* [Work order 1]
Answer these questions from the text on scintigraphy:
(a) Which radioactive substance is usually introduced into the body for scintigraphy?
(b) How does the text define radionucleides?
(c) In what forms can a radiopharmaceutical be introduced into the organism?
* [Work order 2]
Reproduce everything in the text on scintigraphy from "Radioactive isotope, gamma" down to "certain tissue changes.".

Radioactive isotope, gamma camera, technetium – terms that do not necessarily evoke positive associations. Wrongly so: they are important components of nuclear medicine procedures and open up numerous diagnostic and therapeutic possibilities. Scintigraphy is one of them.
Principle of scintigraphy
Scintigraphy is an examination method in which images are produced by radioactive substances, usually technetium (99mTc), introduced into the body. This can be used to assess metabolism and organ function and detect certain tissue changes.
- Radionucleides (radioisotopes) are unstable atomic nuclei of chemical elements that decay easily, releasing radioactive radiation.
- If one binds such substances to carriers (“radioactive labeling”), a radiopharmaceutical is produced that can be introduced into the organism as an injection, tablet or respiratory gas. It distributes itself in the body and then – depending on the degree of enrichment – temporarily emits radiation of varying strength. This can be registered with the help of a so-called gamma camera and converted by computer into images (scintigrams).

* [Raw data]
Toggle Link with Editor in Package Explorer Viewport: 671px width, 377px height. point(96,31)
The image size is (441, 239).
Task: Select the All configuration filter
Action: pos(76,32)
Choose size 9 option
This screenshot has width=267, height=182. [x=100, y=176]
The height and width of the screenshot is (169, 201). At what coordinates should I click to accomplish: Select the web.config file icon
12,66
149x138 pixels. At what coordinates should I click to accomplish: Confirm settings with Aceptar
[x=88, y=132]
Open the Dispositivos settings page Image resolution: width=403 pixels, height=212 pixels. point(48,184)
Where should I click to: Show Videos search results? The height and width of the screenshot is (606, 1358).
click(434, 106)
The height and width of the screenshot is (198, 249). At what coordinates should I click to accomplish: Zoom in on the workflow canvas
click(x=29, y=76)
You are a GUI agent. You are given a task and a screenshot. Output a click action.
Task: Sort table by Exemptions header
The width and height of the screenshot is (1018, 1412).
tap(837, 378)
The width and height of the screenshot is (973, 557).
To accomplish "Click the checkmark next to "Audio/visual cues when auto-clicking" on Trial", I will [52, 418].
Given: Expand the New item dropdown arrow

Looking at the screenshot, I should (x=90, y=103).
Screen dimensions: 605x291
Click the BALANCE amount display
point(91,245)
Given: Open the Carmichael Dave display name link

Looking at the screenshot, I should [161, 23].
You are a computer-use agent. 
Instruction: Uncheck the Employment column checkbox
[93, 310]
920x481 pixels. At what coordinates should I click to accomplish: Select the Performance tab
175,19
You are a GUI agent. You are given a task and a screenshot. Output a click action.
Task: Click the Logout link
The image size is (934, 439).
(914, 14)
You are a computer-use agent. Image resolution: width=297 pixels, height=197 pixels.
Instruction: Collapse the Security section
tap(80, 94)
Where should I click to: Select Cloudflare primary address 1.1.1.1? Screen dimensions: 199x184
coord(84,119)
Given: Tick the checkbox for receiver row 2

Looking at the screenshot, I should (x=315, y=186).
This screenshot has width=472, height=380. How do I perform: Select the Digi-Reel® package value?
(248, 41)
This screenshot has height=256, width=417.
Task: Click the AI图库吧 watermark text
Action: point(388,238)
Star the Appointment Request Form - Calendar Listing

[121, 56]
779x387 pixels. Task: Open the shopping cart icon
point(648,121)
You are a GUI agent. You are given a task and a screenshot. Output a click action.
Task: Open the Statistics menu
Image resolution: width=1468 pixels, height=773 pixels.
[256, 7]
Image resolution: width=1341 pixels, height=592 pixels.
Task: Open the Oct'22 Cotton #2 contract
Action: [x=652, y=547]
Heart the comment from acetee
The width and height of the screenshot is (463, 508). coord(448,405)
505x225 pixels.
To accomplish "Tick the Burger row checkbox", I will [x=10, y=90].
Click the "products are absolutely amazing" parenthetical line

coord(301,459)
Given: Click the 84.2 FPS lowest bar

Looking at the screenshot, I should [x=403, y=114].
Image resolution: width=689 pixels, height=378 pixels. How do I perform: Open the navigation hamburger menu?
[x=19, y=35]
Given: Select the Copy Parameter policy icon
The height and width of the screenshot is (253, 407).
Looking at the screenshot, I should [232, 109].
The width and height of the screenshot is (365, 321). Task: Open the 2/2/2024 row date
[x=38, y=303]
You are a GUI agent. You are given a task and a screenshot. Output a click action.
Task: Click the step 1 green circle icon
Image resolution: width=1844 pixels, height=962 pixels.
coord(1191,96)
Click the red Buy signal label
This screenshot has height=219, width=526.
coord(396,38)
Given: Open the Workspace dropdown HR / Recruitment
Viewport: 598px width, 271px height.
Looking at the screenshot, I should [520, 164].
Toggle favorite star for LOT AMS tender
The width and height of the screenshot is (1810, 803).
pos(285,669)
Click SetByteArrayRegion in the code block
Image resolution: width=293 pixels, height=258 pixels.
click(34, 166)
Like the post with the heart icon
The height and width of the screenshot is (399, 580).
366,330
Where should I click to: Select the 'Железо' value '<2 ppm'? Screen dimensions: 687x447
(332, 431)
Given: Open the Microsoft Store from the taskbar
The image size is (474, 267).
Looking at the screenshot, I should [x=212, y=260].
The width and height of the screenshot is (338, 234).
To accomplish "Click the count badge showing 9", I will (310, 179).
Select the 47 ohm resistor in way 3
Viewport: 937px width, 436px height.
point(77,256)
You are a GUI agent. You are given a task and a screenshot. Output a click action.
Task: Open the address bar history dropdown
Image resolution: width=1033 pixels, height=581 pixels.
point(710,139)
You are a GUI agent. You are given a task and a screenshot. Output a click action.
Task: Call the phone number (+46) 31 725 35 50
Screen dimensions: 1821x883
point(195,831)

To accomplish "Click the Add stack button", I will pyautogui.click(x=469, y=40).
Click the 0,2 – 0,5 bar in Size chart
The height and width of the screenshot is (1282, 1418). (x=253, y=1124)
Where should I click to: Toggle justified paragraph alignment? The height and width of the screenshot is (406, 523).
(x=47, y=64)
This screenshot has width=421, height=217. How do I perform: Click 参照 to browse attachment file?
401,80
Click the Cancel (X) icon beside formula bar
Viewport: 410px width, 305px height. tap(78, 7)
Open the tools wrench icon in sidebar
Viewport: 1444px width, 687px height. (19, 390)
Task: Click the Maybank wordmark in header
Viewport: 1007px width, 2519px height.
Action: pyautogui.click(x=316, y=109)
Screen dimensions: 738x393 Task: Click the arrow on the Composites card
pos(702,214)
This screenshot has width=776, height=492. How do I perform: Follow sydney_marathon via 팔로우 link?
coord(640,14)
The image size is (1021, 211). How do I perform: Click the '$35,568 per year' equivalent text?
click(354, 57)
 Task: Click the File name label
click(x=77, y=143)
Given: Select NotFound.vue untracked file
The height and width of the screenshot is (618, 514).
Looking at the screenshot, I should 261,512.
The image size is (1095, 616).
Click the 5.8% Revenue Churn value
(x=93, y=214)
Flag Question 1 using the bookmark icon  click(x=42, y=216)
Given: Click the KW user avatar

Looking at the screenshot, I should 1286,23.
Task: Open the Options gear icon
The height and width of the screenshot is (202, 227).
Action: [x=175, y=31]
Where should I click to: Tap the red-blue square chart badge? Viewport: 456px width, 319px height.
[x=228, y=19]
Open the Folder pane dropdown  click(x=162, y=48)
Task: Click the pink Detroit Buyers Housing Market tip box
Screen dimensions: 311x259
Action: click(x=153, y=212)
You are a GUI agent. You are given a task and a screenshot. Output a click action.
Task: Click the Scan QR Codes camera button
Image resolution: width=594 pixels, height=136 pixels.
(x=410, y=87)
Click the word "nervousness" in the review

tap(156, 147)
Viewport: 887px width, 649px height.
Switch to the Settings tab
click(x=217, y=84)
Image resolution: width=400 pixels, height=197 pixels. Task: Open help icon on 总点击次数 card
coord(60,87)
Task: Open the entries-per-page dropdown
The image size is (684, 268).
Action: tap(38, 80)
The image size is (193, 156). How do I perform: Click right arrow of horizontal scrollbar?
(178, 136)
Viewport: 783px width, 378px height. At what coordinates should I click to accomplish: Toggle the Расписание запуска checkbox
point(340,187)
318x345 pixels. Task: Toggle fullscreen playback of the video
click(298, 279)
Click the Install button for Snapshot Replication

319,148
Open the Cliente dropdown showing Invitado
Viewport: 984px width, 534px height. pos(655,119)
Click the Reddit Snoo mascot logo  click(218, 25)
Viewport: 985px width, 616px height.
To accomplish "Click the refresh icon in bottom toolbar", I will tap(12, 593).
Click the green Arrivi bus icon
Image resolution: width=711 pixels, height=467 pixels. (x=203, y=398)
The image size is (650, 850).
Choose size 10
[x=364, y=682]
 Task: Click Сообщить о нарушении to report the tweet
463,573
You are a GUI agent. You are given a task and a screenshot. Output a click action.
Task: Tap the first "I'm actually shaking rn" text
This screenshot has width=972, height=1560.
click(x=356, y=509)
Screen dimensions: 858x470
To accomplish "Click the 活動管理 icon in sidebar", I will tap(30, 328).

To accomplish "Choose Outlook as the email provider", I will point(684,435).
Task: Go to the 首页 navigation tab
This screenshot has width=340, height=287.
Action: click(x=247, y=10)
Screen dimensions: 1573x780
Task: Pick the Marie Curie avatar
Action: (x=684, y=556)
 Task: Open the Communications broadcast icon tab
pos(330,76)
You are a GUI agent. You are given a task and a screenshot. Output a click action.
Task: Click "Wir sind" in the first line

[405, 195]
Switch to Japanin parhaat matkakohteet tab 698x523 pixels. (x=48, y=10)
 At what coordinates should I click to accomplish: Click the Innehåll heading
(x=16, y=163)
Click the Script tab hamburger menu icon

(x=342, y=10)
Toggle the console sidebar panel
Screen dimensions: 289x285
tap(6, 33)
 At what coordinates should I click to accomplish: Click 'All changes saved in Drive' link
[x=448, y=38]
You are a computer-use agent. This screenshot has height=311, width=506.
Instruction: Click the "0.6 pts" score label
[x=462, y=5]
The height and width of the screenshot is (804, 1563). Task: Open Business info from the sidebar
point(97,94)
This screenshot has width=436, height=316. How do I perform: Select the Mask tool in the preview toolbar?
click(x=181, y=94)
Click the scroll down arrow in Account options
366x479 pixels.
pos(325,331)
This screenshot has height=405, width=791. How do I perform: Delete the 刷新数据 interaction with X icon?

* [Task solution 1]
(a) Technetium (99mTc).
(b) As unstable atomic nuclei of chemical elements that decay easily, releasing radioactive radiation.
(c) As an injection, tablet or respiratory gas.

* [Task solution 2]
Radioactive isotope, gamma camera, technetium – terms that do not necessarily evoke positive associations. Wrongly so: they are important components of nuclear medicine procedures and open up numerous diagnostic and therapeutic possibilities. Scintigraphy is one of them.
Principle of scintigraphy
Scintigraphy is an examination method in which images are produced by radioactive substances, usually technetium (99mTc), introduced into the body. This can be used to assess metabolism and organ function and detect certain tissue changes.